*** DATA EXCERPTS
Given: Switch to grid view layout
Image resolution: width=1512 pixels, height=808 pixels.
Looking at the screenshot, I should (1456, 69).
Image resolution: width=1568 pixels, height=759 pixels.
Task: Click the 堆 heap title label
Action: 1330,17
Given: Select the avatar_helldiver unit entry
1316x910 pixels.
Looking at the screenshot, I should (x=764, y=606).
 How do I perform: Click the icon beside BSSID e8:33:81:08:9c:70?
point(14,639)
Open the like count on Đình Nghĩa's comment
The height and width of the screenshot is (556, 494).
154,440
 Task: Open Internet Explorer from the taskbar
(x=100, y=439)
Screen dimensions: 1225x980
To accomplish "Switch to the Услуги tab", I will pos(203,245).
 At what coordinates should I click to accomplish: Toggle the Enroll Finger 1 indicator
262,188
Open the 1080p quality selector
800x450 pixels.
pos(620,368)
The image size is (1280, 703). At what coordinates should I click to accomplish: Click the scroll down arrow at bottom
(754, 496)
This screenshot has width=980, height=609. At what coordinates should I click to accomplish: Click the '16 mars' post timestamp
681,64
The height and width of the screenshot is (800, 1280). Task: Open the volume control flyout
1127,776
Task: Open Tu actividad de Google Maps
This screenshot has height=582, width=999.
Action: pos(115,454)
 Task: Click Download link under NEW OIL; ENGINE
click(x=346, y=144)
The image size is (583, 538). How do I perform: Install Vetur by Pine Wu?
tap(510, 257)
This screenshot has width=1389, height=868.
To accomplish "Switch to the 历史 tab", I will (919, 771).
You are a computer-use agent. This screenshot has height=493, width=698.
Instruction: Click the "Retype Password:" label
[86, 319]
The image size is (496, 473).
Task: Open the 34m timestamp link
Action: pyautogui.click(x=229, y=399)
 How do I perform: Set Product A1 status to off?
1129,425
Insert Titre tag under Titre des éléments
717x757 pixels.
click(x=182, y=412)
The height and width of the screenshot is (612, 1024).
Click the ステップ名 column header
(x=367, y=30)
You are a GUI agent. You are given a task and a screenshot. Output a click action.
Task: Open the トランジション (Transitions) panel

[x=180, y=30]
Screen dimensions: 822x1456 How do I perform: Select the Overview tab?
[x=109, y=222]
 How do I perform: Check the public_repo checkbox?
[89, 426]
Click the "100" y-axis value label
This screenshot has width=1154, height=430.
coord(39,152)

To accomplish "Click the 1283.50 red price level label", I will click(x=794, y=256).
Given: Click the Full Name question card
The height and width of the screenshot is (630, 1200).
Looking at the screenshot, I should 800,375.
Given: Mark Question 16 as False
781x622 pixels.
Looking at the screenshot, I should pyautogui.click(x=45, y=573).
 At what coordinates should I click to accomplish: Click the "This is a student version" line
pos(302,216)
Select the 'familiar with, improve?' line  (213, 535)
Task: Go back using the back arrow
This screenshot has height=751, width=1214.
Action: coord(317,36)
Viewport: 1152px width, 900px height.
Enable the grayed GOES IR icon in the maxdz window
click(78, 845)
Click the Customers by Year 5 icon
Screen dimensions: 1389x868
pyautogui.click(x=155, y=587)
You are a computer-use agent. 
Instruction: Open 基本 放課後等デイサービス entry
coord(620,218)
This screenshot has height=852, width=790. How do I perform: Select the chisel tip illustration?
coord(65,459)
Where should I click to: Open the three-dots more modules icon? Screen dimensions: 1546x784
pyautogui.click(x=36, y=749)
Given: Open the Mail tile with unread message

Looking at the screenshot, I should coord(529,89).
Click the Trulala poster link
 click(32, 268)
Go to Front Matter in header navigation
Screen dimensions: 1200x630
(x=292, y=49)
******
* TASK REQUIREMENTS
Write down how many lines of the data above contain the string "will", and include nothing besides that number.

* TASK SOLUTION
3